The alternative would be calling a government hotline, or lining up for hours at a Service Canada kiosk, only to find out they're not in the right place. This project aims to cut wasted time and crowdsource answers to basic, but necessary, questions.
In February, Michael-Owen Liston and his research partner Manu Kabahizi, who live in Toronto, were green-lit to test a pilot project after Immigration, Refugees and Citizenship Canada (IRCC) asked for pitches on ways to improve the settlement process for Syrians. The government was looking for small-scale, rapid, low-cost activities.
The designers received $4,000 from the government to study what sorts of problems these people face when they arrive, and to come up with an SMS-based solution.
Liston sees SMS as a tool to support newcomer settlement. It's been tried out in Germany, with the app Clarat, and in Turkey, where telecom giant SoukTel launched a cellphone-based legal information service for refugees.
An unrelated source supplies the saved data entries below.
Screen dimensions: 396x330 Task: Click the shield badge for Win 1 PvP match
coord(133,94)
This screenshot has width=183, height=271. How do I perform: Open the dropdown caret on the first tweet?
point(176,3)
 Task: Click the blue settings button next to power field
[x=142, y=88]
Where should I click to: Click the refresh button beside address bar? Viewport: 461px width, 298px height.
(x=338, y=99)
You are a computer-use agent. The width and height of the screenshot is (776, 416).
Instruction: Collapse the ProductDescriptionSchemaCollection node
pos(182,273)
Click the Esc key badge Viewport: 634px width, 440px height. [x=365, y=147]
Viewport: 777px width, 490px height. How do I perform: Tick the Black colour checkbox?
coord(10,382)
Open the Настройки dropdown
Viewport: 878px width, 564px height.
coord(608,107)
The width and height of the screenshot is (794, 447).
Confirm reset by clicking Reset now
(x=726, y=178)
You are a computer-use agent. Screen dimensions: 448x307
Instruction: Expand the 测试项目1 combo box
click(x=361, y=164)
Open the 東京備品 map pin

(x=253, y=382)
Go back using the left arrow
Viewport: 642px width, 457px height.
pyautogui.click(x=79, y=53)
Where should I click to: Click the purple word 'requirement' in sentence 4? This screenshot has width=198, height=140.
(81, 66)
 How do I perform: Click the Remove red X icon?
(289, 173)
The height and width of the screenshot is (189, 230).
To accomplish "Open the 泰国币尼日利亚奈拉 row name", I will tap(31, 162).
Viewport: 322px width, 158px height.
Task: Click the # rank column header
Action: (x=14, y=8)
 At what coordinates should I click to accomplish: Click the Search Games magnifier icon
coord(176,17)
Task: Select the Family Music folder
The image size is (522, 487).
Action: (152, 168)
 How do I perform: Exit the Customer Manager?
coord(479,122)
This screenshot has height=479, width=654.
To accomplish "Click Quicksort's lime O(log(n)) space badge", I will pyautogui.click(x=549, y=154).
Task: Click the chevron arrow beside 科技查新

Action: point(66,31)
SoukTel worked with engineers to device a system where Syrian refugees could send requests to Turkish lawyers, who then offer real-time advice via a secure SMS channel.
Clarat's scope goes beyond helping refugees—any family living in Germany can use it to ask questions.
Liston and Kabahizi are working on a way for a newcomer to text or send a voice message in her native tongue (English or Arabic so far). Their question, which can be about things like finding a local doctor, learning where to get new clothes, or getting Halal food nearby, is routed to volunteers, community organizers, or government-sponsored caseworkers, who might be based anywhere in Canada. (Volunteers would need to be Arabic speakers, which limits the pool, as there is no translation function built in.)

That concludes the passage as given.